Continua il brano sui tornei Challenger partendo dopo la sua ultima frase.

BRANO SELEZIONATO >>
------------------------------
LA DURA SFIDA DEL CIRCUITO CHALLENGER

Ieri si è concluso, con una bella vittoria di Bolelli, il Challenger di Bergamo. Simone è riuscito, al terzo tentativo, a portare a casa il torneo, dopo le finali del 2006 e 2007. Al di là di questo, resta soprattutto una vittoria importante perché arrivata dopo sette mesi di stop e, in generale un periodo di difficoltà senza fine.

Il torneo di Bergamo non ha solo segnato la ripresa di Bolelli (e speriamo che sia solo l’inizio), ma è stato anche teatro della “quinzimania”, con migliaia di appassionati che si sono accalcati sulle tribune del PalaNorda per veder giocare il giovane italiano (che però, anche per la poca esperienza, ha perso al primo turno contro Henrych). La manifestazione ha ricevuto una buona attenzione da parte dei media e del pubblico, ma forse non è ancora abbastanza.

In realtà i Challenger potrebbero essere molto più valorizzati. Questo vale prima di tutto a livello mondiale. L’Atp ha recentemente alzato il montepremi minimo, ma solo di cinquemila euro. L’Italia poi in particolare ne ospita pochi, ne perde ogni anno. Due se ne giocavano nella capitale: ne è sopravvissuto uno solo. Ancora peggio è andata a Napoli; già da anni la città partenopea aveva perso un importante appuntamento, che si svolgeva in una splendida e rinomata zona della città, a Posillipo. Da quest’anno è sparito anche il torneo che si giocava allo storico T.C. Napoli, nella villa comunale a ridosso del mare.
------------------------------
MATERIALE ESTRATTO >>
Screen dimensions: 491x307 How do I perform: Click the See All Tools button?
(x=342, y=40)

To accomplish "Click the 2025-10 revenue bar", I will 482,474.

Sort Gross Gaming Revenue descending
------------------------------
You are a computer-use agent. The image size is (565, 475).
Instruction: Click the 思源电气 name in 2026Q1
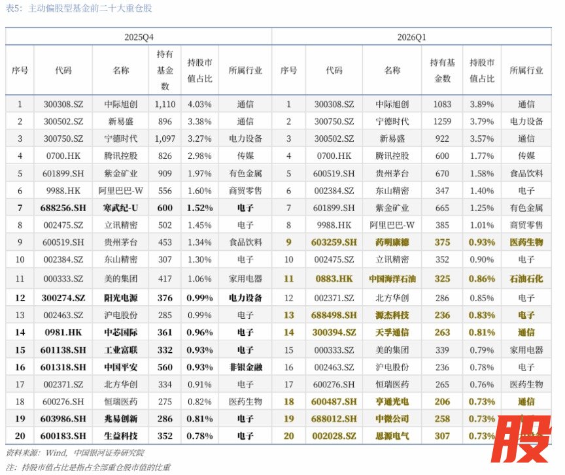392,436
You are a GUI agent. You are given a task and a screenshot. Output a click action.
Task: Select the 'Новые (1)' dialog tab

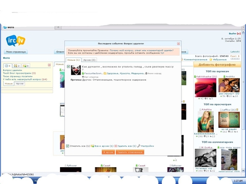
------------------------------
RISPOSTA ESERCIZIO >>
Eppure, per i veri appassionati, assistere ai match del Challenger Tour e respirare l’aria del circuito, seppur quello minore, è una grande occasione. Si scoprono nuovi talenti, e si ammirano vecchi giocatori. Si sta davvero a contatto con la vita del tennista, quella vera. Negli ultimi tempi si è tanto parlato di “Open” di Andre Agassi. Una lettura appassionante, grazie alla penna di un premio Pulitzer come Moehringer e alla figura di un tennista che è stato tutto tranne che semplice. E’ affascinante leggere dei suoi giri per il mondo, di anno in anno e di Slam in Slam, degli incontri con le altre leggende, degli alberghi e delle cene con i vip, ma anche dei trofei distrutti nei momenti di black-out. Tuttavia non si può non pensare che la vita del tennista non sia solo quella rappresentata da Agassi e da tanti suoi colleghi: un vita certo faticosa e fatta di sacrifici, ma comunque agiata e all’apparenza sfavillante. Come dire: “Dicono che il denaro non faccia la felicità, ma se devo piangere preferisco farlo sul sedile posteriore di una Rolls Royce piuttosto che su quelli di un vagone del Metrò”.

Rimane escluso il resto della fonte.